Yea I have a really cheap friend who doesn't like to tip. We were in Mtl during F1 weekend and he was unhappy with how long it took to get a beer so he didn't tip. There was kind of an awkward moment as she waited for a tip and then she never came back

I always tip. I even tip my hairdresser but I wonder why when it's $15 for a 5 minute cut. I can understand the reason for tipping quality service but personally I think it's condescending to decide what they deserve and rude for them to expect it no matter what


----------



## the-royal-mail

Ah yes the dirty bathroom problem. These days I find 75% of places or more have dirty bathrooms. It's like they've been forgotten and the place is understaffed. The washrooms remind me of busy highway truckstop washrooms in terms of cleanliness. What is one to do when you're there with some buddies and pressed for time? If they're short staffed, I hate to dock my server on his tips (when cleaning the bathroom likely isn't his job)...tough one.

Also, what's your opinion of tipping when the service is slow but the REASON is because they've only got 1-2 servers on staff and they're obviously having a hard time keeping up?

I think most people don't realize how tough of a job waitressing really is. I say, if she's pulling in good tips she's doing a heck of a good job. I could never do what they do.
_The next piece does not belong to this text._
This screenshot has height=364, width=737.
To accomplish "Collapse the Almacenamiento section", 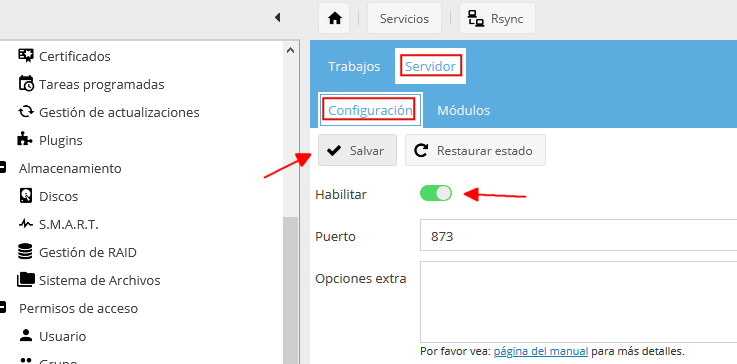I will (2, 167).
Kudos to all the great waitresses out there!


----------



## Jungle

Usually we just tip what ever the tax is. If the service sucks, we lower the tip. One time I was tight with money (not that it's changed lol) and I did not leave a tip. 

I delivered pizza for three years and received everything from $0 tip to $25 on a big order.


----------



## hystat

15% before taxes - which is about 13% of the Ontario total usually-that % will vary depending on alcohol in most provinces I suspect


mode3sour said:


> I worked manual labour when I was young for min wage.
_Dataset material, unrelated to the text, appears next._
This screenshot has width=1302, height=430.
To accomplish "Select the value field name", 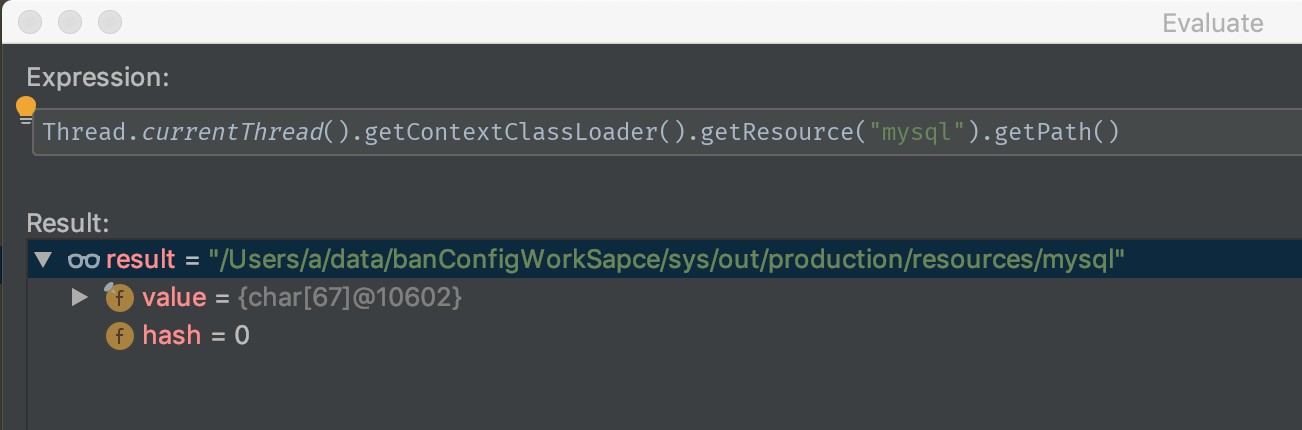I will coord(173,298).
that's why tipping exists for servers, the same minimum wage does not apply


----------



## m3s

hystat said:


> that's why tipping exists for servers, the same minimum wage does not apply



In what province? Wasn't like that when I was min wage. Wikipedia says it's only like that in Quebec and I just noticed min wage has doubled in 10 years

Just seems like an overly complicated system that pisses everybody off. People get screwed for things that aren't their fault and people probably commit tax fraud

If you have a problem, talk to the manager or take you business elsewhere.


----------



## the-royal-mail

The last time I looked into this, I believe regular min wage in ON was $6.70 but about $5.85 for waitresses and bartenders, logic being is they knew darn well tips were quite generous and were cash in pocket. So the min wage for them was less.


----------



## bean438

Dana said:


> My husband and I once went out for dinner to a nice steakhouse with another couple close to Christmastime. We had separate bills (2 bills - one for each couple). The other couple's bill was $98.00. They left $100 cash on the table to cover their bill. The service was great, the food was great and we had a lovely evening. We asked why they were only tipping $2. He said, "because it's their job to serve. No body tips me at my job." He was an investment advisor and his wife was a doctor.
> 
> My husband was so shocked and embarassed that he increased our tip to compensate for the tip they didn't leave. We haven't eaten in a restaurant with them since.


Pathetic. (your "friends" not you) Having worked 5 years in the food industry I found it to be typical of higher wage earners to tip poorly or not at all.

May I suggest new friends?


----------



## ghostryder

bean438 said:


> Pathetic. (your "friends" not you) Having worked 5 years in the food industry I found it to be typical of higher wage earners to tip poorly or not at all.
> 
> May I suggest new friends?



And I find it to be typical of servers to expect to get paid twice (or more) to do the job they are getting a wage for.

I see no reason to pay twice for someone to do their job. Their wage is built into the price of the food I buy. Why should I have to pay more?

The average server can easily make double to 4x their hourly wage in tips. And I have never met a server who ever declared any of their tips on their income tax return.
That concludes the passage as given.